The anti-Thaksin protesters are now demanding that the prime minister resign immediately or at the very least dissolve the House of Representatives to make way for a new election. Thaksin on the other hand insists that his and his ruling Thai Rak Thai Party’s public mandate gained from the landslide victory in last year’s general election remains intact, and he vows to stay on as the country’s chief executive.
But the most important consideration of all is that this ongoing contest of opposing political viewpoints be conducted peacefully and in compliance with our Constitution, which defines the code of behaviour that every citizen and the government must strictly observe. Citizens have the rights of freedom of expression and peaceful assembly, and the government has a duty to keep the peace and maintain public order.
No one really knows whether the volatile situation that Thailand now finds itself immersed in will lead to a quick resolution of the political stalemate or a long and drawn-out conflict. But either way, the Thai public stands to benefit in no small way from the unfolding power struggle in one area at least: the opportunity to gain a quality first-hand political education.
If the Thai public never paid as much attention to politics as they should have before, then they are now learning a great deal simply by following the arguments being put forward by both of the opposing political camps.
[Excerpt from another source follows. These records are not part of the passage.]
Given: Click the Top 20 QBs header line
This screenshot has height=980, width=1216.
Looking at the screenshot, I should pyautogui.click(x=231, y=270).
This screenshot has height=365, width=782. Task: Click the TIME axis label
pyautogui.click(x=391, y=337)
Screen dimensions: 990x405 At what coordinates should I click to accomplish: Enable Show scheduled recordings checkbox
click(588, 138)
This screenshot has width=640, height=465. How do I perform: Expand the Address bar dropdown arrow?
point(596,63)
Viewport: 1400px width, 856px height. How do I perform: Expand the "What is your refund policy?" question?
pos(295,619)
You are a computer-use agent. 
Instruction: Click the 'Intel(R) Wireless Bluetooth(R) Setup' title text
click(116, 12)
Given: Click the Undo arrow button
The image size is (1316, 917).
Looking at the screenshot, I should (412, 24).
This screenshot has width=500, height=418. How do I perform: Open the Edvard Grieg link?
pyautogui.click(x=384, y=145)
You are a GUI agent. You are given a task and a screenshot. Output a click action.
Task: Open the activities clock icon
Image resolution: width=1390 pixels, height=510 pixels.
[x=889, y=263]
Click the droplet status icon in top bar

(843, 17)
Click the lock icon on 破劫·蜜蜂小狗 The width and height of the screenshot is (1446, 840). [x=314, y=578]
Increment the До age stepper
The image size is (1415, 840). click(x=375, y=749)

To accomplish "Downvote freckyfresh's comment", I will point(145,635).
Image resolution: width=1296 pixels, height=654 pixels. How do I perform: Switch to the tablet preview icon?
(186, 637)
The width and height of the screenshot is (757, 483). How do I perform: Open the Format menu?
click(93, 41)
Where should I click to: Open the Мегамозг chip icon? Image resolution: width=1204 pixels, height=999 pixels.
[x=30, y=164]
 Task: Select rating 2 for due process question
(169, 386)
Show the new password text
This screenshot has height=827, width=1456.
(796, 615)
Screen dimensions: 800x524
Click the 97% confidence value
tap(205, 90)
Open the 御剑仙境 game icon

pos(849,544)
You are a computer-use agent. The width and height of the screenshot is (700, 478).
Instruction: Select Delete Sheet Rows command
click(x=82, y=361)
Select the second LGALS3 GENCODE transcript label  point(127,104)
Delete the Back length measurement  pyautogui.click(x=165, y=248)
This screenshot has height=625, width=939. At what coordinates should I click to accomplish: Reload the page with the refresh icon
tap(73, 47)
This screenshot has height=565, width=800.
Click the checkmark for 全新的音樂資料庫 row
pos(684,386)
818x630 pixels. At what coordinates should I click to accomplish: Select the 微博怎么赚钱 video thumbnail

With the government controlling the broadcast media – which is where the vast majority of Thais get their news and other information – the public hears plenty of the Thaksin government’s one-sided tirades and propaganda against its critics. The government is constantly portraying the anti-Thaksin protesters as nothing but troublemakers who are bent on divisiveness and inciting unrest by spreading “false” accusations against the prime minister.
However, virtually nothing comes out of the anti-Thaksin camp itself, which counts among its supporters the country’s top academics and leading members of civil society. Citizens hear virtually nothing of substance from the other side, whose point of view is diametrically opposed to the government’s.
Dissenting academics and civic leaders deserve praise for their sound reasoning when they argue that Thaksin no longer has the legitimacy to rule as a democratic leader, citing an exhaustive catalogue of corruption scandals and instances of conflict of interest that have happened under his watch.
But this current power struggle and the prevailing sense of uncertainty about the future direction of Thailand’s fledgling democracy certainly cannot be regarded as all bad. Nothing focuses the mind of the normally attention-deficit Thai electorate like a political crisis of this magnitude. Now, people are forced to ponder deeply the most fundamental of questions of democracy, such as who should have the power to rule and what the ideal relationship is between ruler and citizen.